Cómo Poner Límites Sin Culpa: El Viaje de Quien Aprende a Habitar su Propia Casa
- Victor Hugo Mar Plascencia
- 16 oct 2025
- 3 Min. de lectura

¿Alguna vez has dicho "sí" y inmediatamente has sentido esa punzada en el estómago que te grita que has traicionado tu propia necesidad? ¿Has pasado días rumiando la conversación que no tuviste, la petición que no hiciste, el espacio que no reclamaste? Muchos de nosotros cargamos con un mandato invisible que nos dice que ser "buenos" significa estar siempre disponibles, que nuestro valor depende de no defraudar. Pero en el silencio de nuestro interior, una pregunta se abre paso: ¿dónde quedé yo en esta ecuación?

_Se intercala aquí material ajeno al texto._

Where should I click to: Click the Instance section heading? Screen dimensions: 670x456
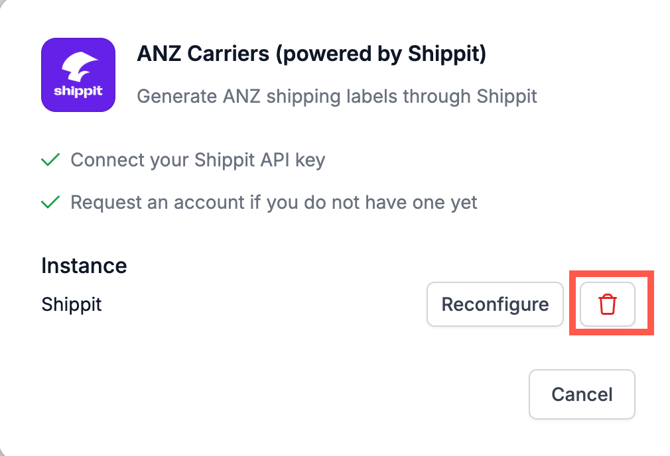point(84,266)
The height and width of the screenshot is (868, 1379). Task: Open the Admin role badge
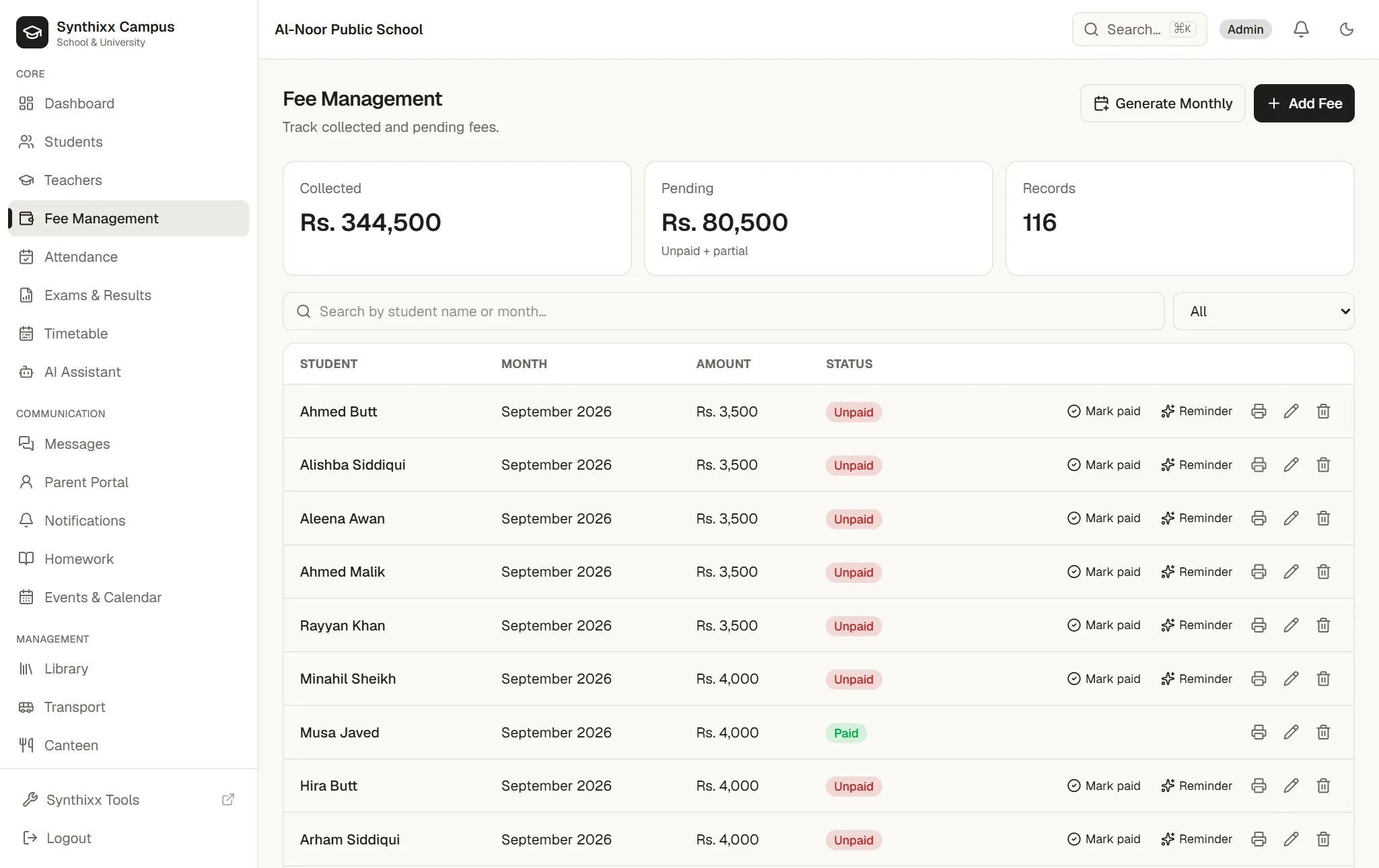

Esta dificultad no es casual. Responde a un guion invisible escrito en nuestra historia más temprana, donde quizás aprendimos que el amor era condicional y que poner nuestras necesidades por delante era un acto de egoísmo. Así, crecimos creyendo en una deuda invisible con los demás, una deuda que pagamos con monedas de nuestra propia energía y paz interior. La culpa que sentimos al imaginar un límite no es más que el eco de ese antiguo mandato.
El precio de esta entrega constante es un desgaste silencioso. El cuerpo grita lo que la boca calla, y este patrón se manifiesta en un agotamiento que no se cura con descanso, en una ansiedad difusa y en la sensación de vivir la vida que otros esperan de nosotros, no la propia. Es el costo del síntoma: preferimos el malestar conocido de la queja a la incomodidad desconocida de la autonomía.
Entonces, ¿cómo se construye la capacidad de poner límites? En el espacio terapéutico, lo abordamos no como una técnica, sino como un proceso de reapropiación interna. Mi rol es acompañarte a masticar y digerir la crudeza de este mandato, a desactivar la bomba de la culpa. No se trata de volverse agresivo, sino de hacer presencia en tu propia vida.
Este viaje de construcción se sostiene en cinco recursos que son, en realidad, pilares para habitar tu propia casa emocional:
El primer recurso son las Decisiones. Son los pequeños "sí" a uno mismo en la intimidad. Es la decisión de no revisar el trabajo después de cierta hora, de dedicar diez minutos al silencio, de elegir lo que tú quieres comer. Son los cimientos de la autoconfianza, practicados lejos de las miradas ajenas.
El segundo recurso son las Pausas. Ese espacio de respiración que te tomas entre lo que alguien pide y tu respuesta automática. En esa pausa nace la posibilidad de conectar con tu verdadero deseo. Es el momento de preguntarte: "¿Yo qué quiero?", no "¿qué debo hacer?".
El tercer recurso son los Límites. No son murallas, sino la estructura de tu casa. Es la capacidad de comunicar tu territorio emocional con claridad y calma. No es un "no" al otro, sino un "sí" a ti mismo. Implica poder decir: "Entiendo tu necesidad, y la mía en este momento es diferente".
El cuarto recurso son los Cortes. La firmeza necesaria cuando un límite no es respetado. Es la acción de cerrar una puerta para proteger tu espacio interior. Duele, porque a menudo provoca enfado o decepción en el otro. Sostener la incomodidad de la respuesta ajena es el precio de la libertad.
El quinto y más profundo recurso son las Renuncias. Renunciar a la fantasía de ser querido y aprobado por todos. Renunciar al goce de la queja. Es el duelo por el personaje del "buen samaritano" para dar la bienvenida al ser humano auténtico, con luces y sombras. Es cambiar de amo externo por una autoridad interna.
Este camino no es sobre volverse duro, sino sobre volverse real. Lo que no se habla, no se puede callar. Si no hablas tus límites, tu cuerpo lo hará por ti a través del malestar. Poner un límite es, en esencia, un acto de amor propio: es la señal de que has empezado a ocupar el espacio que siempre te correspondió en tu propia vida.
Y tú, ¿qué habitación de tu casa emocional estás listo para habitar por primera vez?